En la ciudad de nuevos periodistas del futuro y maestros del short story, Pablo de la Torriente Brau escribía a discreción, pero era ya un verdadero maestro, aquel que huyendo de la monotonía transformaba muchas de sus entregas en obras perecederas gracia al incontenible hábito de las lecturas, a su perpetua curiosidad, osadía y al respeto que le inspiraba el oficio.
Había demostrado ser periodista sumamente sensible ante la pobreza surgida de la explotación en los campos de Cuba, sacaba partido al tiempo de tinieblas retenido en la cárcel de Isla de Pinos escribiendo magníficas historias de ficción y realismo; desandando las calles recibió la inspiración de las mejores crónicas que leyeron los habaneros y nosotros, cuando éramos estudiantes de Periodismo.
En el aula nos parecía de repente que Tom Wolfe y los “muchachos” del Nuevo Periodismo eran auténticos veteranos, porque el cubano nacido en San Juan de Puerto Rico, a veces demasiado furioso y ofensivo para mi gusto, se había adelantado al famoso movimiento; incluso, hasta parecía haberse ejercitado, sin saberlo, en géneros que habrían de ser famosos en el norte, como ese periodismo gonzo de Hunter S. Thompson.
Por esos tiempos, a la Facultad de Comunicación, en la Universidad de La Habana, llegaba uno de esos resucitadores de almas revolucionarias, quien después de haber invocado el espíritu del periodista mediante una larga biografía, sorprendía al grupo con un brazo extendido y el vozarrón teatral alertando: “¡Ahí está Pablo!”
Entonces, mirábamos ingenuamente al lugar marcado con el dedo, buscábamos ansiosos y un cubo de desilusión nos ponía de vuelta al descubrir que ninguno de la clase ocupaba la silla, que esta seguía desolada y vacía, tristemente sola con sus rayaduras cavernarias.
Hubiéramos querido que, en lugar del fantasma subrayado por algún rayo de sol vespertino, la alusión del visitante recayera en alguien de carne, huesos y posibilidades, en cualquiera de nosotros, aunque fuera el más simulador de todos, aquel (o aquella) que buscaba destacar a toda costa, el que (o la que) prometía y sabíamos que no iba a cumplir ninguna de sus promesas.
Haber descubierto a un compañero allá donde señalaba el dedo nos habría inyectado algo de esperanzas. Con la encarnación momentánea de Pablo se nos pudo estar diciendo que el espíritu insurrecto estaba de vuelta en el periodismo al cual hacíamos nuestra entrada con bendita ilusión.
Para entonces todos queríamos comernos el mundo, aunque el mundo terminara devorándonos a la larga. Lograba hacerlo no más pisar un medio de prensa donde, salvo excepciones, éramos manjar de esos monstruos que aún se conocen con el gracioso nombre de “rutinas productivas”.

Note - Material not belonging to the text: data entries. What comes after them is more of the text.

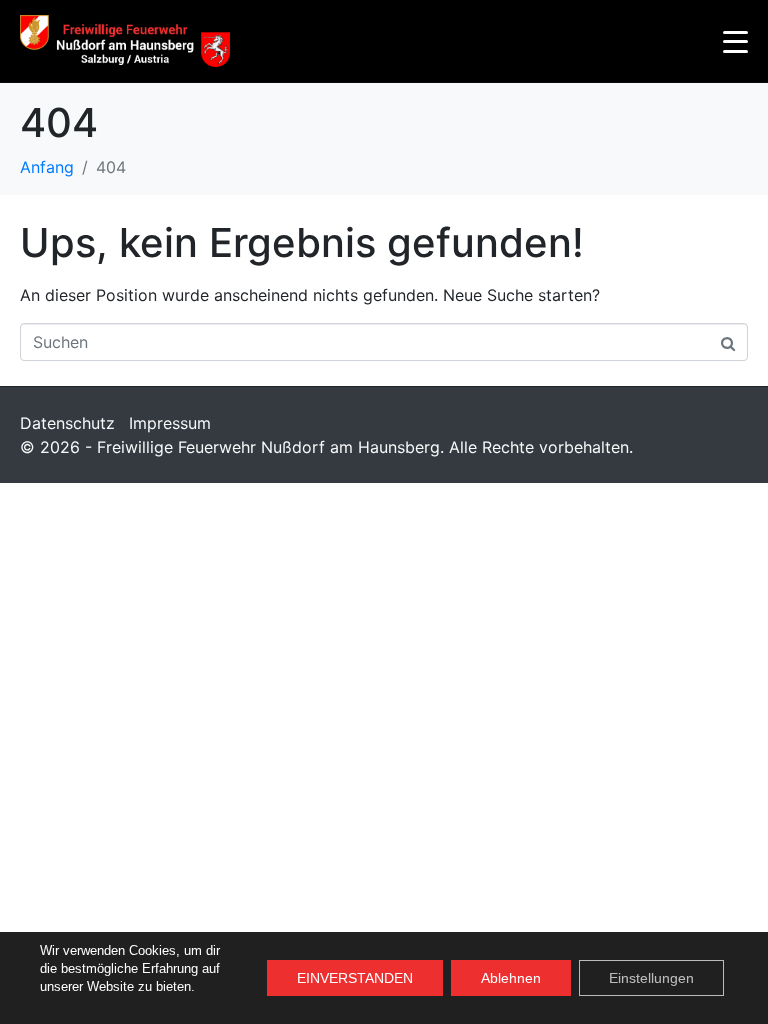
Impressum (170, 423)
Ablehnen (511, 978)
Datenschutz (67, 423)
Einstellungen (651, 978)
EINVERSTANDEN (355, 978)
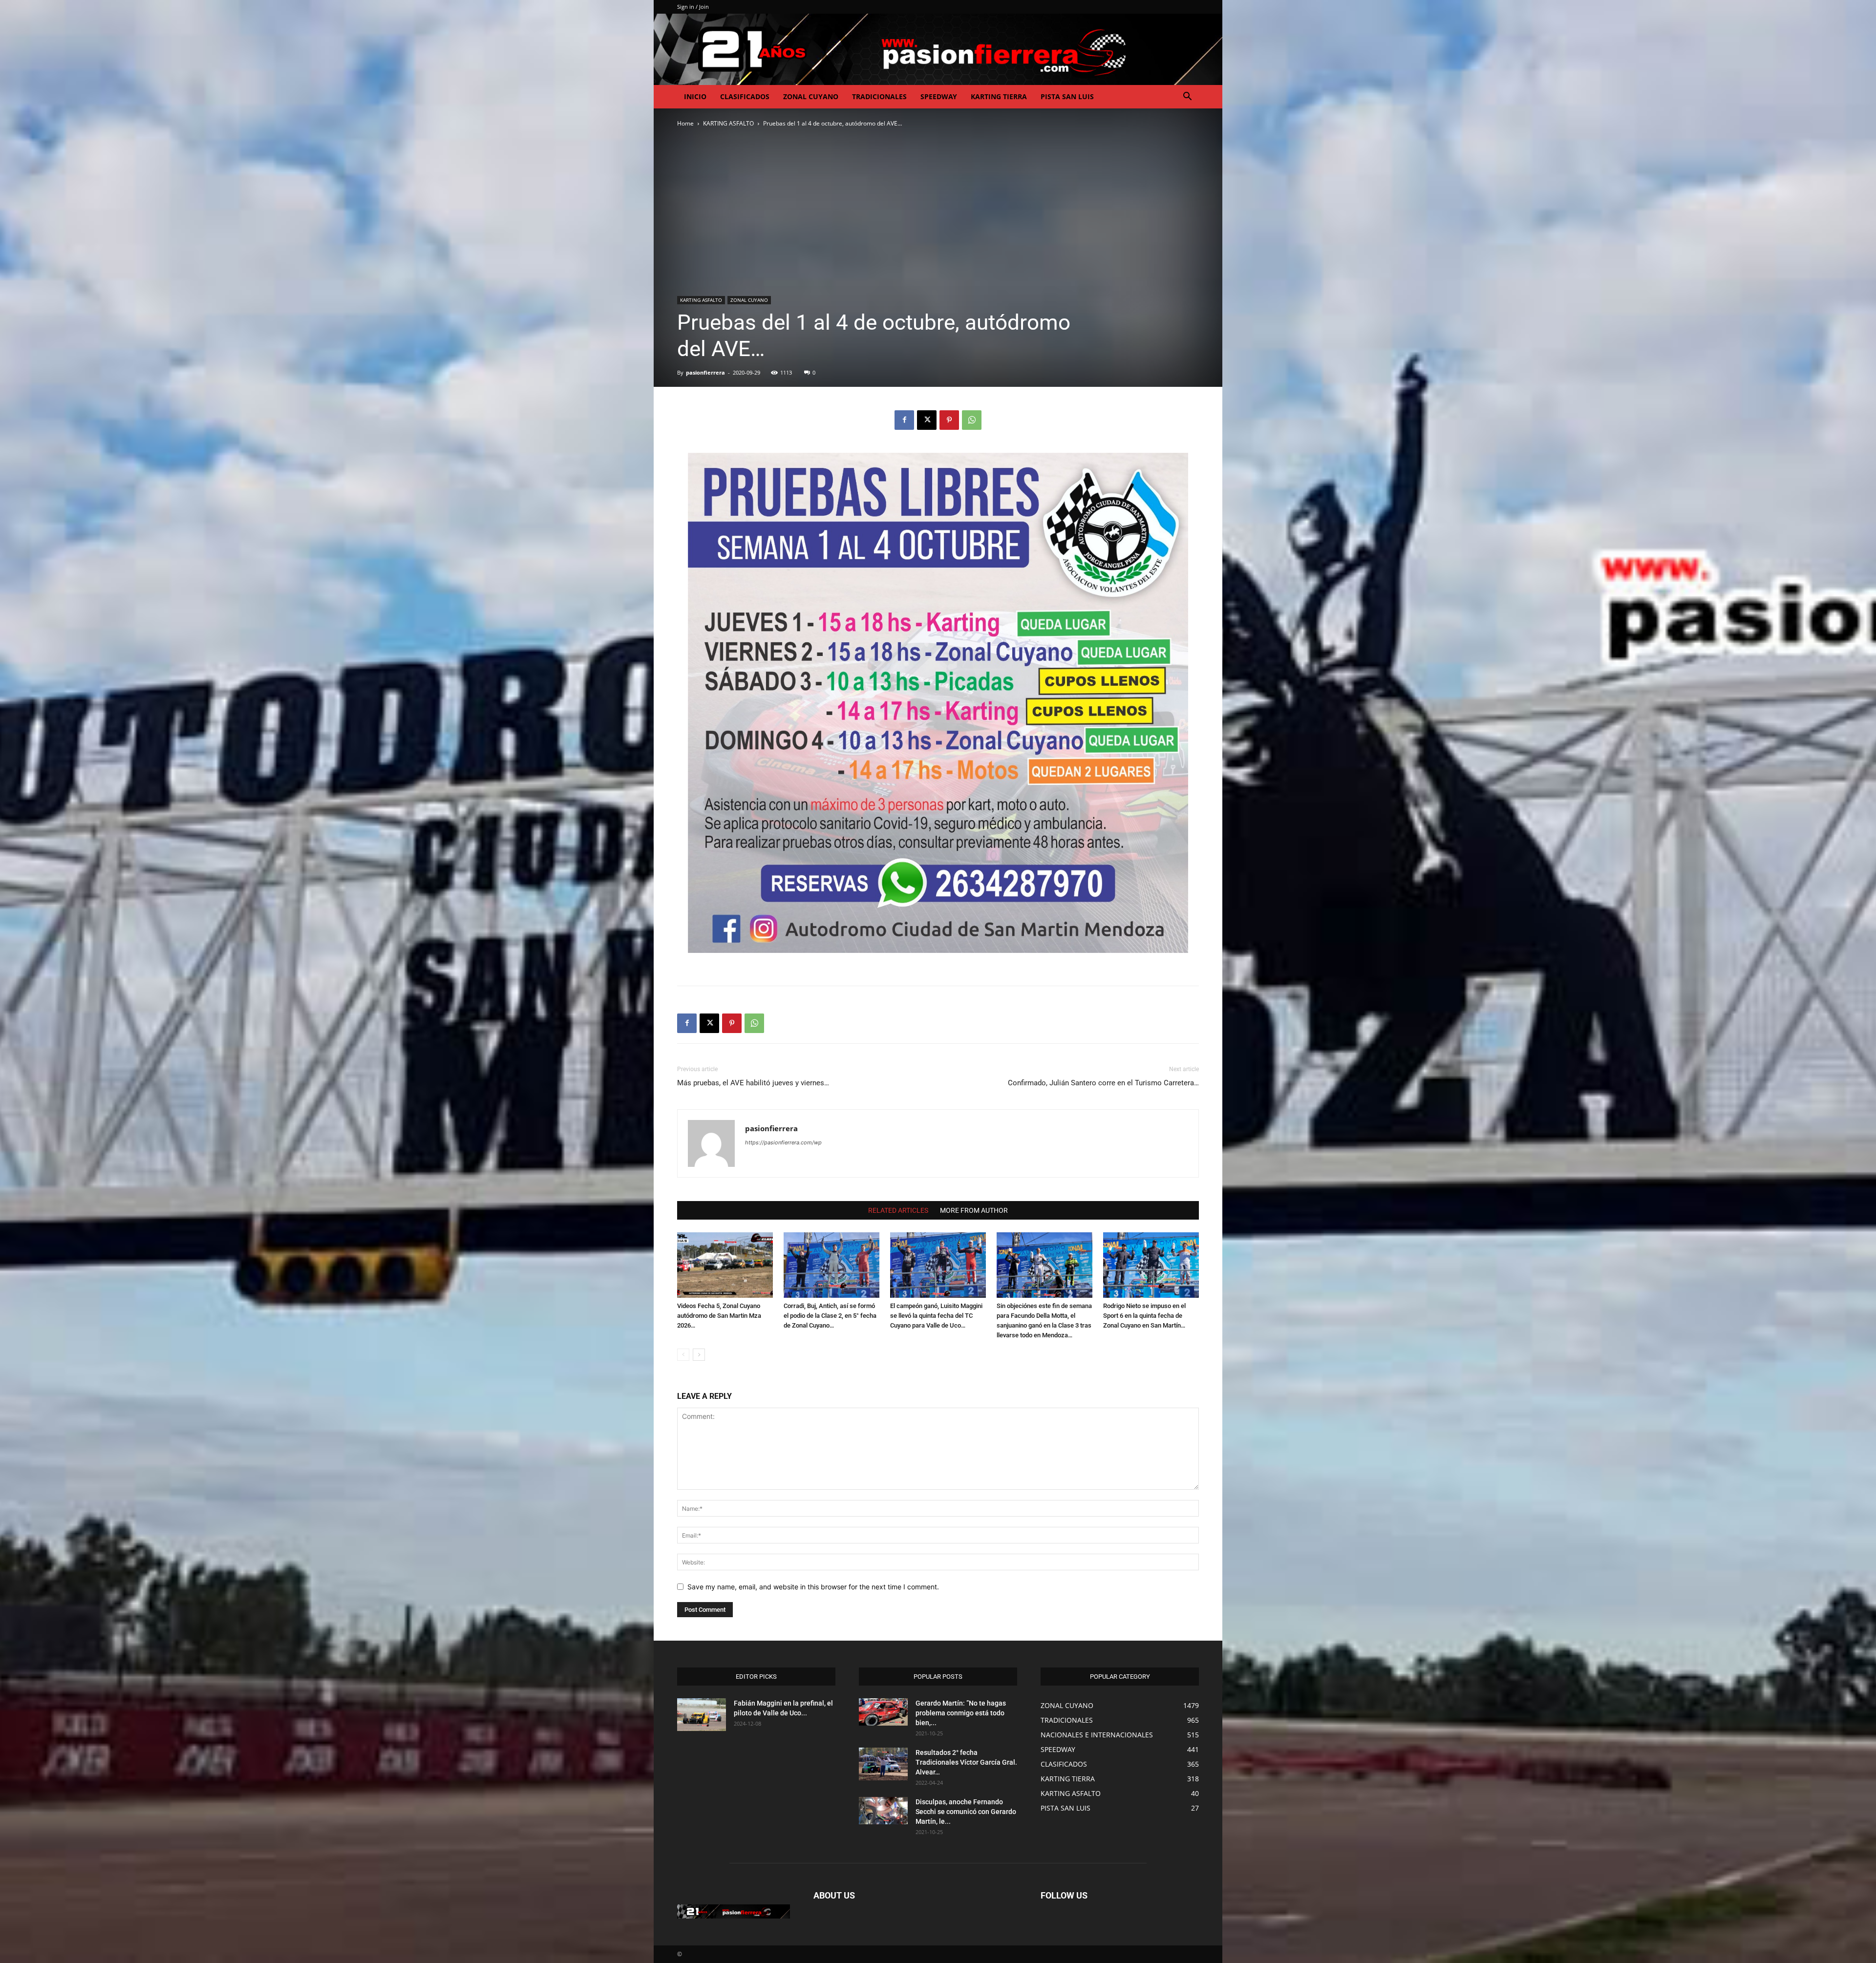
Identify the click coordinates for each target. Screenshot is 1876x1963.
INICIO (695, 96)
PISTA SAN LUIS (1067, 96)
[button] (1187, 97)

Probablemente hoy la mayor parte de los periodistas recién graduados, o incluso los estudiantes que cursan la carrera en alguna de las seis universidades donde se estudia, sientan lo que Pablo: están comprometidos con la verdad y no temen descubrirla; pero en las aulas han seguido apareciendo las primeras represas y, en los medios luego, uno descubre a los censores, algunos de los cuales ni siquiera tienen conciencia de serlo, y cordialmente sugieren que “este tema no”, que “el espacio es poco para tratar este otro asunto”, que “no se le pueden dar armas al enemigo”, que es mejor meterse con el bache antes que con el ministro o el secretario del Partido.

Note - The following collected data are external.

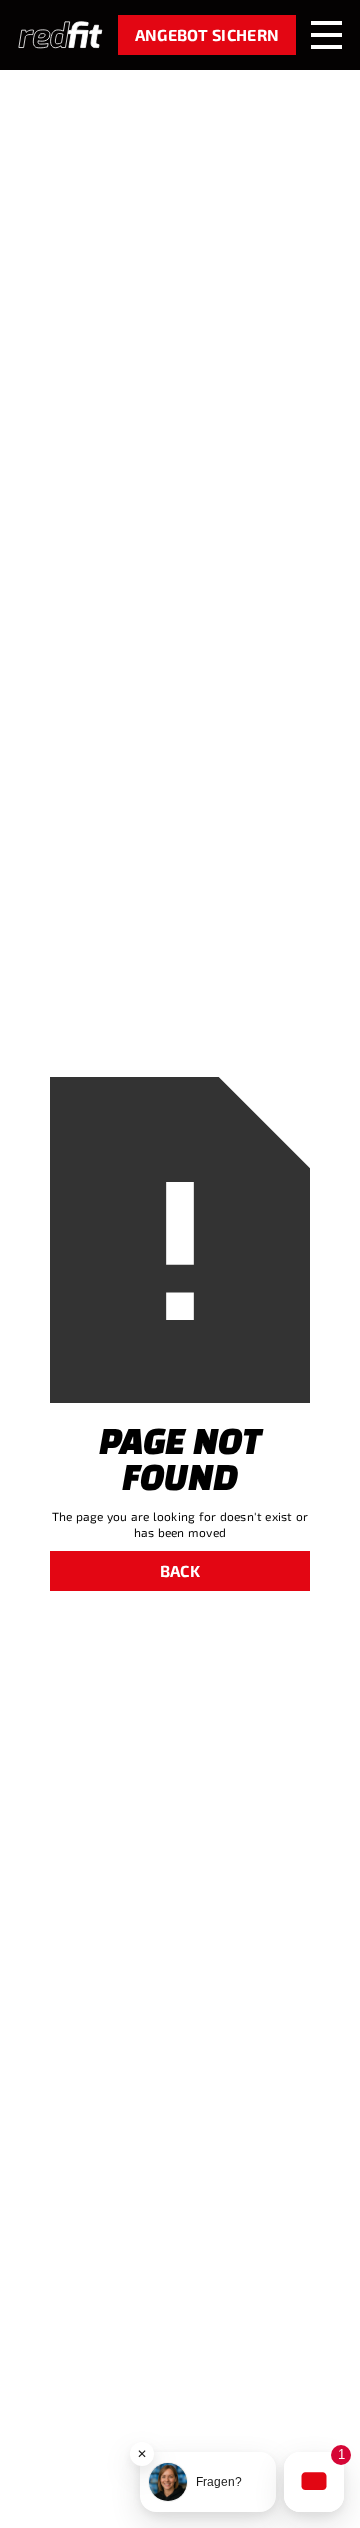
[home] (60, 35)
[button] (326, 34)
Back (180, 1570)
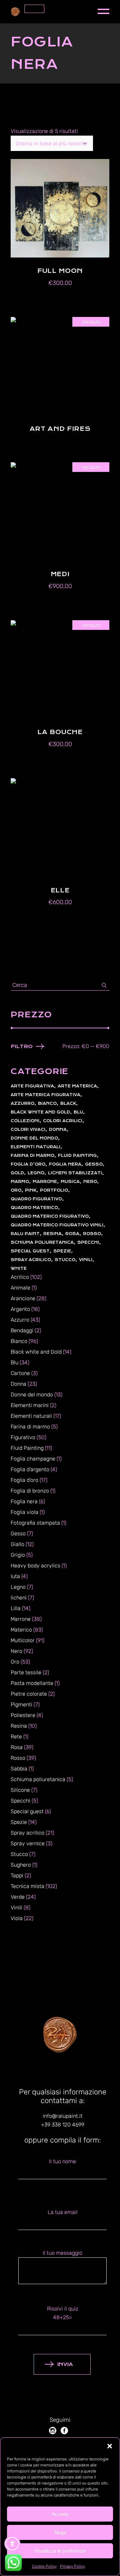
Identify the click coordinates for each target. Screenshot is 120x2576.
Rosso (92, 1233)
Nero (90, 1181)
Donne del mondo (34, 1138)
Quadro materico (34, 1207)
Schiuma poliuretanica (42, 1242)
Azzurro (22, 1103)
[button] (109, 2446)
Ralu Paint (25, 1233)
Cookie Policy (44, 2566)
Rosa (72, 1233)
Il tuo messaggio (62, 2253)
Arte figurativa (32, 1086)
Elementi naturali (35, 1147)
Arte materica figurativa (45, 1094)
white (19, 1268)
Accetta (60, 2514)
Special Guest (30, 1251)
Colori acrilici (62, 1121)
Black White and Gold (40, 1112)
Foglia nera (65, 1164)
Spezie (62, 1251)
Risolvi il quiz (62, 2313)
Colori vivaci (28, 1129)
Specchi (88, 1242)
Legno (36, 1173)
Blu (78, 1112)
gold (17, 1173)
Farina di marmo (32, 1155)
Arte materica (77, 1086)
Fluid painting (77, 1155)
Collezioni (25, 1121)
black (68, 1103)
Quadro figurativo (36, 1199)
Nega (60, 2532)
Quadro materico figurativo (50, 1216)
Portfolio (54, 1190)
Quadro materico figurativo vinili (57, 1225)
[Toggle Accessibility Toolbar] (12, 2543)
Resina (52, 1233)
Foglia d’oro (28, 1164)
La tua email (63, 2212)
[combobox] (52, 143)
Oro (16, 1190)
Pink (30, 1190)
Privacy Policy (72, 2566)
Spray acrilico (31, 1259)
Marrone (45, 1181)
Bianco (47, 1103)
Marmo (20, 1181)
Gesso (94, 1164)
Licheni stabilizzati (75, 1173)
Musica (70, 1181)
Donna (58, 1129)
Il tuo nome (62, 2161)
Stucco (65, 1259)
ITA (33, 9)
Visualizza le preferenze (60, 2551)
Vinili (85, 1259)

Ojalá y con los restos de Pablo de la Torriente Brau regrese al suelo cubano ese periodismo temerario de espíritu emancipado que conocimos en la escuela y con el que, no obstante, siguen saliendo de las aulas tantos muchachos entusiasmados por el oficio. Son los mismos que, al chocar con muros históricos de ignorancia institucionalizada, terminan largándose a otros espacios donde, al menos, algún partido pueden sacarle a su inteligencia.